# WORK REQUEST:
Starting at the first line of the data below, repeat each line word for word up to and including the line with "Task: Click the save diskette button".

[Records from a dataset]

------------------------------------------------------------------------

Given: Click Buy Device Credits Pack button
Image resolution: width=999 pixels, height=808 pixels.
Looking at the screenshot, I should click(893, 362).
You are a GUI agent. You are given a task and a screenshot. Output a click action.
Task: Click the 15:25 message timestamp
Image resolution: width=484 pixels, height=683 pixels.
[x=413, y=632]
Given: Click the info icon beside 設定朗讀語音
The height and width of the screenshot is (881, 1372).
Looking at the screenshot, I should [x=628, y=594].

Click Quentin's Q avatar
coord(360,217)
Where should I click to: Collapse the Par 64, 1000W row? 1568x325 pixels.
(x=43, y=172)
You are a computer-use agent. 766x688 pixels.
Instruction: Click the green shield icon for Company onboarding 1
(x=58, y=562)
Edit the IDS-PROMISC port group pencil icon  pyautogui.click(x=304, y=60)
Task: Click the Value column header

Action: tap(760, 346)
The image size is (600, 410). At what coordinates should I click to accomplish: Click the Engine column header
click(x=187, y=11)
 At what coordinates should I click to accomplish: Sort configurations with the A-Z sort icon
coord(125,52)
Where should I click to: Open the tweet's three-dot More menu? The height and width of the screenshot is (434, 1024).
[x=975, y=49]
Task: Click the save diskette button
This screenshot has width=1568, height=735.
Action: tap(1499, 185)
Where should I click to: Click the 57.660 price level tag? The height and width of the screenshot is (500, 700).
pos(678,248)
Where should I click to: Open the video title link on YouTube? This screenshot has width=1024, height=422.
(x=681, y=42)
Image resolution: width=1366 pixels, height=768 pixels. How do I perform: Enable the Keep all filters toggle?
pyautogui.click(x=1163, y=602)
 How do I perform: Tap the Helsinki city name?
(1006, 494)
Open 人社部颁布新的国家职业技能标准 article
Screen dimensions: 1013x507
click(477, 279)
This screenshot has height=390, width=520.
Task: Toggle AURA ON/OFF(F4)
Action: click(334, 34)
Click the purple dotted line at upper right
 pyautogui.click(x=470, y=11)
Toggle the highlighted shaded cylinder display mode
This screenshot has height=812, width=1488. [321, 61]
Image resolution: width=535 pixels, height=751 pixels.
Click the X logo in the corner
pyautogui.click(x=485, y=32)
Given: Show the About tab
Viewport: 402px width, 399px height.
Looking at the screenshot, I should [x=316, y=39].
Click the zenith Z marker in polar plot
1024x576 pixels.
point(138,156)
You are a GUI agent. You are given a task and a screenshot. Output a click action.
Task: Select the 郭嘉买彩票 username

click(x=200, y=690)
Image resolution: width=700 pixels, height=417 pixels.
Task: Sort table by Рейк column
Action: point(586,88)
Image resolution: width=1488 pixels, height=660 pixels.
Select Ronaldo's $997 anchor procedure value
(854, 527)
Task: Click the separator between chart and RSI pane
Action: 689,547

------------------------------------------------------------------------

# SOLUTION TO THE EXERCISE:
Given: Click Buy Device Credits Pack button
Image resolution: width=999 pixels, height=808 pixels.
Looking at the screenshot, I should click(893, 362).
You are a GUI agent. You are given a task and a screenshot. Output a click action.
Task: Click the 15:25 message timestamp
Image resolution: width=484 pixels, height=683 pixels.
[x=413, y=632]
Given: Click the info icon beside 設定朗讀語音
The height and width of the screenshot is (881, 1372).
Looking at the screenshot, I should [x=628, y=594].

Click Quentin's Q avatar
coord(360,217)
Where should I click to: Collapse the Par 64, 1000W row? 1568x325 pixels.
(x=43, y=172)
You are a computer-use agent. 766x688 pixels.
Instruction: Click the green shield icon for Company onboarding 1
(x=58, y=562)
Edit the IDS-PROMISC port group pencil icon  pyautogui.click(x=304, y=60)
Task: Click the Value column header

Action: tap(760, 346)
The image size is (600, 410). At what coordinates should I click to accomplish: Click the Engine column header
click(x=187, y=11)
 At what coordinates should I click to accomplish: Sort configurations with the A-Z sort icon
coord(125,52)
Where should I click to: Open the tweet's three-dot More menu? The height and width of the screenshot is (434, 1024).
[x=975, y=49]
Task: Click the save diskette button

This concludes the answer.